Resources

This page contains resources and materials for refugee rights stalls and events.

#LetThemStay photo action signs

#LetThemStay Close the camps

#LetThemStay Welcome Refugees

#LetThemStay three part-sign (for three people to hold one word each)

Teachers for Refugees signs (zip file)

Union motion
Move the motion here at your union branch meeting to support the “Let them stay” campaign

Petitions

After Reza Barati’s murder: petition to close Manus Island camp

Petition against Abbott’s reintroduction of TPVs

Refugee Action Coalition contact sheet

Placards

Justice for Reza Barati colour and black and white

Welcome refugees

Stop refugee bashing–no to racism

No deportations

Submissions

To Expert Panel on Asylum Seekers, August 2012
Outlining alternatives to offshore processing and mandatory detention, and measures to prevent asylum seekers having to risk their lives at sea

Upcoming events material

 

Palm Sunday 2016 leaflet and poster designs downloadable here

Model motions for union branch meetings

Motion passed at the MUA’s 2012 National Quadrennial Conference (February 2012) at this link

Motion passed at ACTU 2012 Congress

Anti-deportation motion
This meeting of the [union name and branch] notes:

(i) that the security situation in Afghanistan has deteriorated and that the Afghan government cannot provide safety for asylum seekers returned to any area of Afghanistan, including Kabul; (ii) that according to a UN report there are “credible allegations and evidence” that the Sri Lanka military, headed by Sri Lankan President Mahinda Rajapaksa, committed war crimes, and that thousands of Tamils remain in government controlled internment camps; (iii) that the Australian government cannot guarantee the human rights or the safety of asylum seekers deported to Afghanistan or Sri Lanka.

This meeting of [union name and branch] members therefore recognises that it is not safe to deport asylum seekers to either Afghanistan or Sri Lanka, and resolves to oppose any attempt to forcibly remove asylum seekers to Afghanistan or Sri Lanka.

We therefore: (i) call on the Australian government to refrain from deporting asylum seekers to Afghanistan and Sri Lanka; and (ii) call on state Labor councils and the ACTU to convene a meeting of appropriate unions to discuss union action, including industrial action, to both campaign against and to take action to prevent asylum seekers being deported to danger.

Download a word document with the motions below at this link

(i) Malaysia Solution and third country offshore processing

This union [name/meeting] notes that the UNHCR is not a signatory to the agreement between the Australian and Malaysian government to deport 800 asylum seekers from Australia to Malaysia. We believe the agreement violates the rights of asylum seekers and undermines the Refugee Convention. While we believe that Australia can raise its humanitarian refugee intake to bring more refugee from Malaysia, this must not be at the expense of the protection of others’ human rights. Further, we note that off-shore third country processing (in Malaysia, Manus Island or anywhere else) is an attempt by the Australian government to avoid its obligation to properly process and protect asylum seekers and refugees in Australia.

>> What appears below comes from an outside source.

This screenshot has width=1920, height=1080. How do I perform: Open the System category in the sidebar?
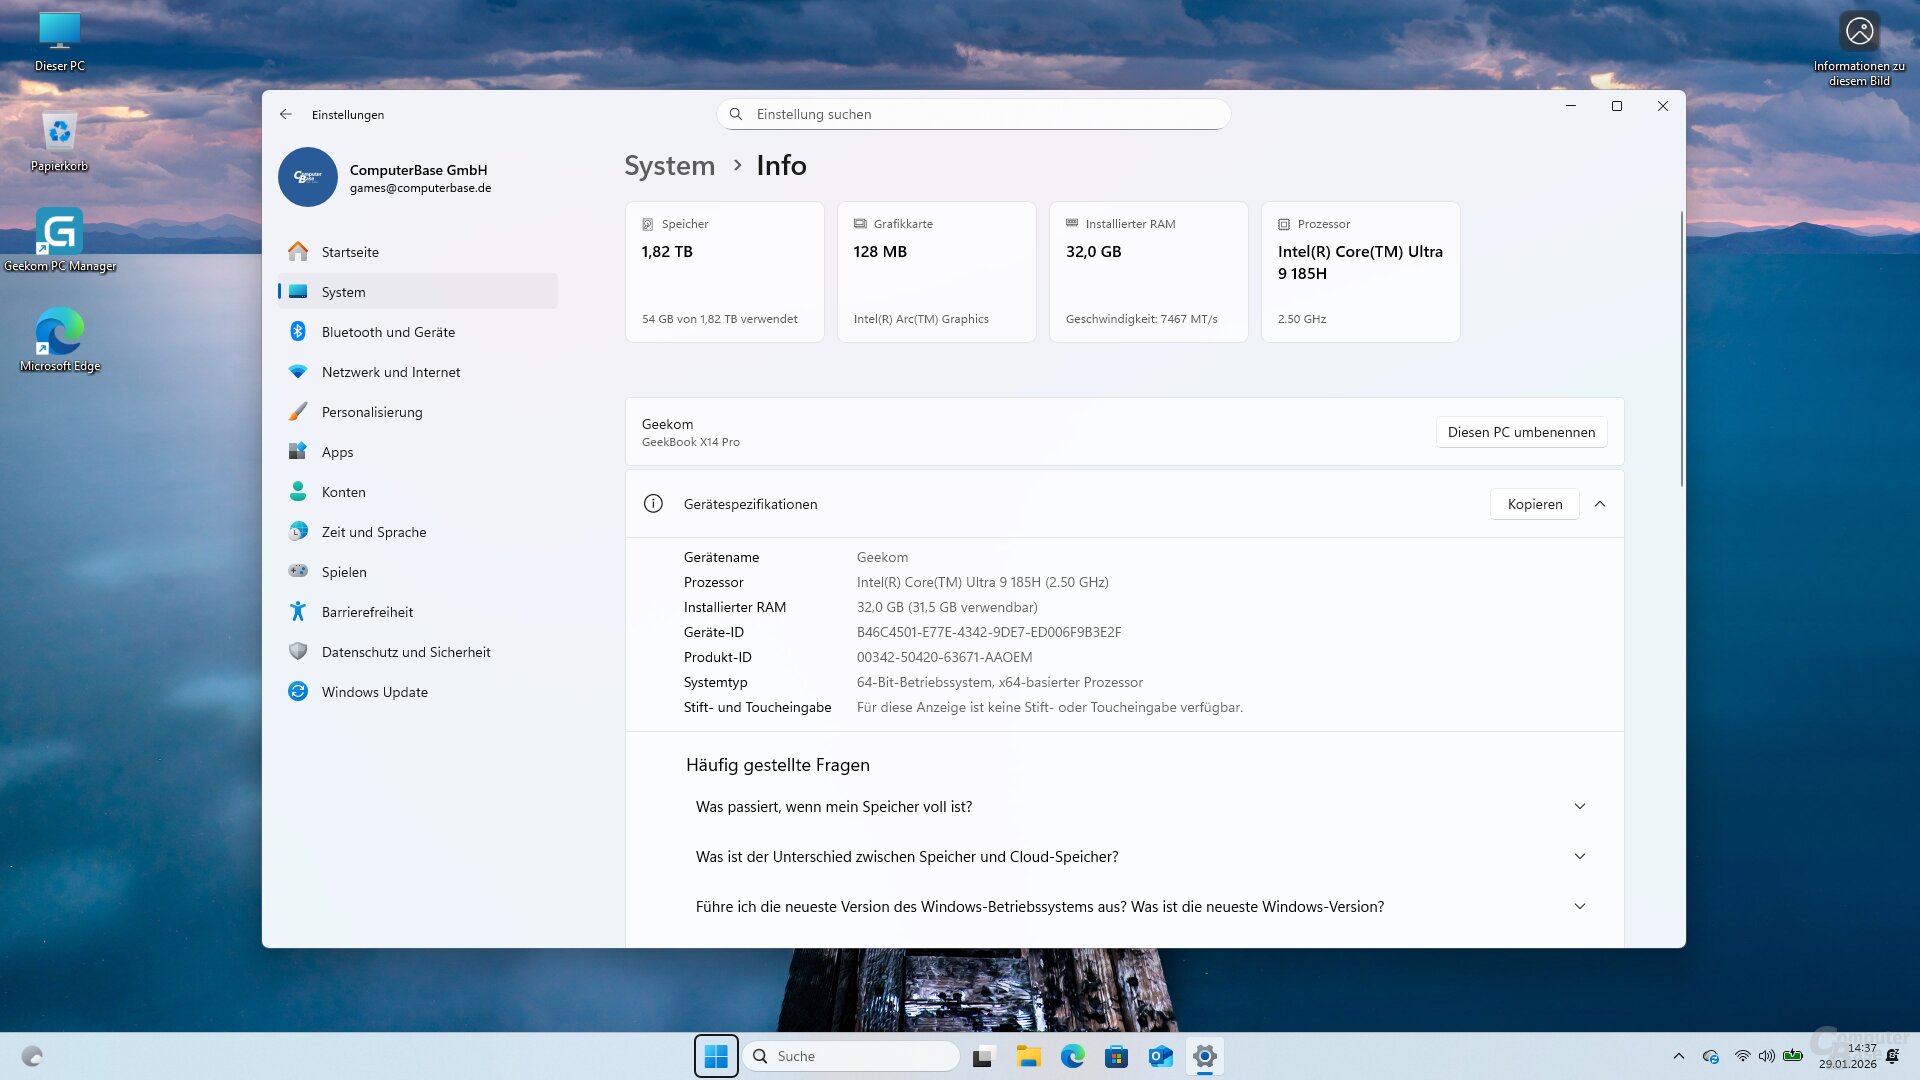tap(343, 291)

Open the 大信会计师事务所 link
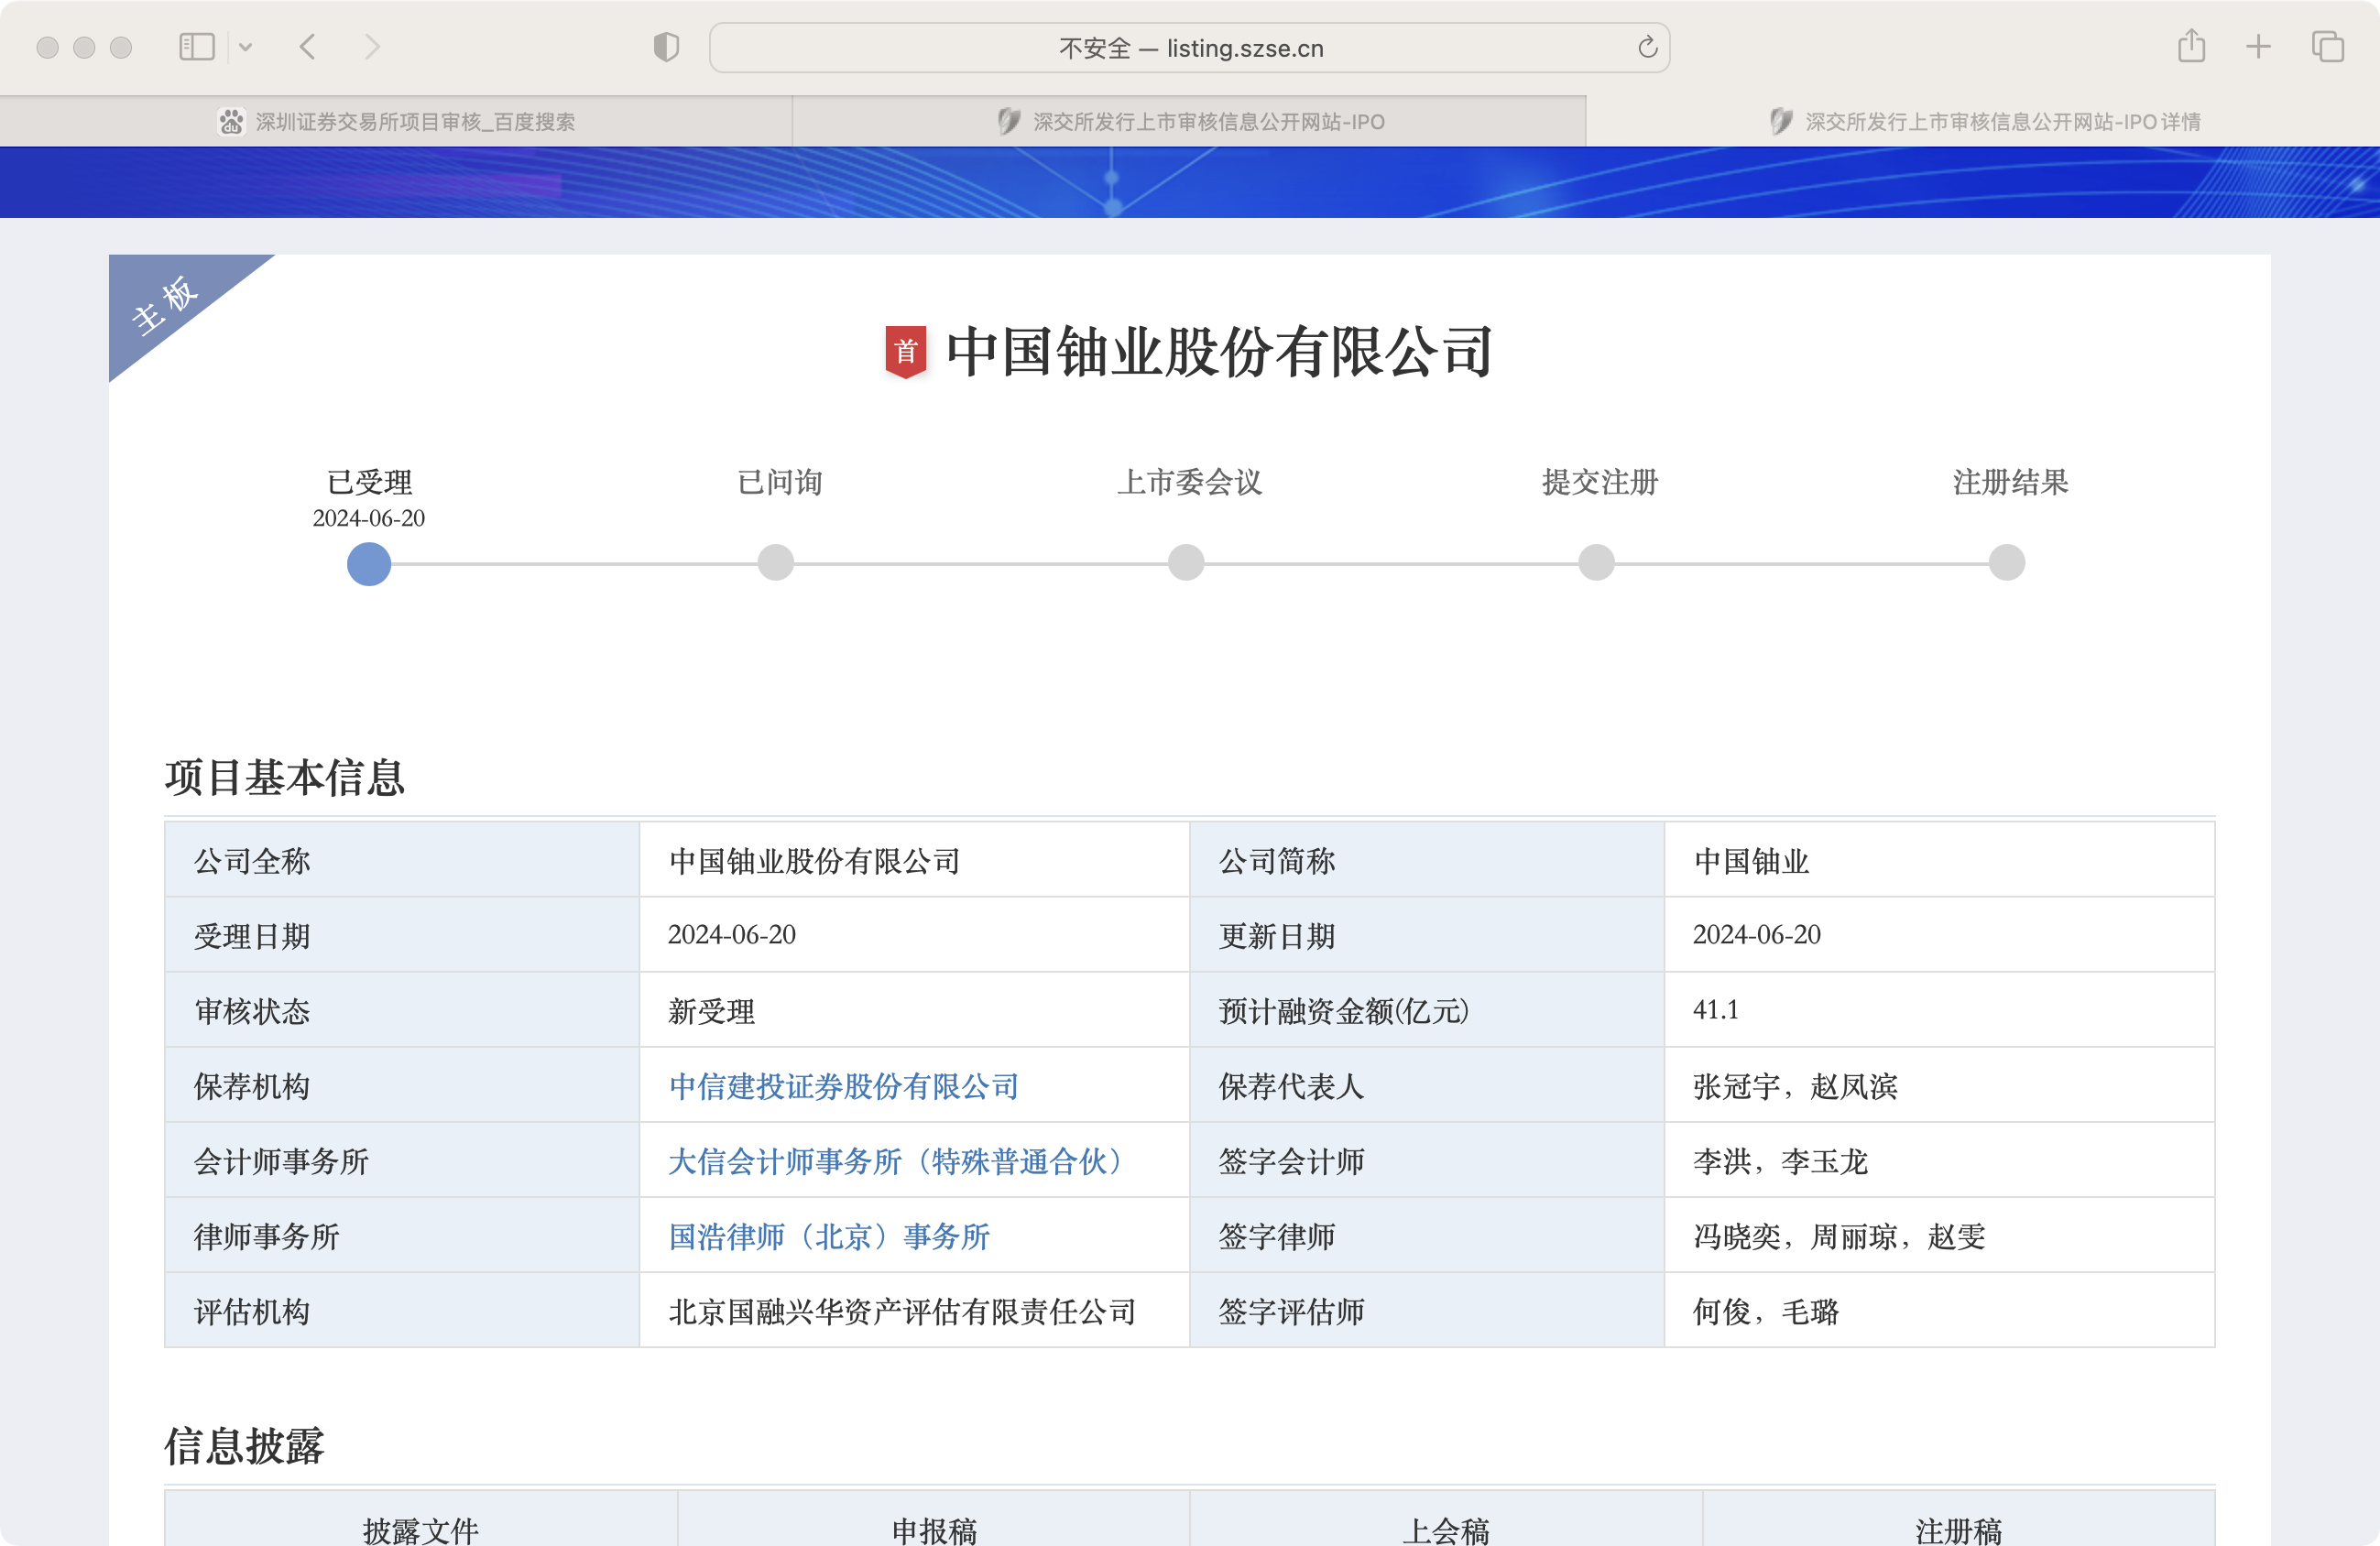point(896,1161)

We therefore call on the Gillard government to (a) terminate its “refugee transfer” agreement to deport asylum seekers to Malaysia; (ii) end any further attempts to establish third country agreements to process asylum seekers from Australia, and (iii) commit to receive and process all asylum seekers seeking protection in Australia.

(ii) Mandatory detention

This union [name/meeting] notes that Australia is the only OECD country that practises the mandatory detention of asylum seekers, and that the policy has been condemned by both the UN High Commissioner for Human Rights Navy Pilay and by Australia’s own Human Rights Commissioner. Its discriminatory treatment of asylum seekers violates the Refugee Convention. Such is the distress caused by mandatory detention that Commonwealth Ombudsman’s has initiated an inquiry into the alarmingly high level of self-harm endemic in Australia’s detention system.

We therefore call on the government to immediately end the mandatory detention of asylum seekers and allow asylum seekers to live in the community while their claims are being processed.

(iii) Off-shore processing

This union [name/meeting] notes that the Australian government, by maintaining the excision of Australian territory from the effect of the Migration Act, administers two systems to process asylum seekers – one for those who arrive on-shore and another for those intercepted at sea or who arrive at excised places such as Christmas Island.

The off-shore processing system of asylum seekers on Christmas Island is discriminatory, lacks transparency and independent oversight.

We therefore call on the Gillard government to end off-shore processing and create one transparent and accountable system of processing the applications of all asylum seekers in Australia.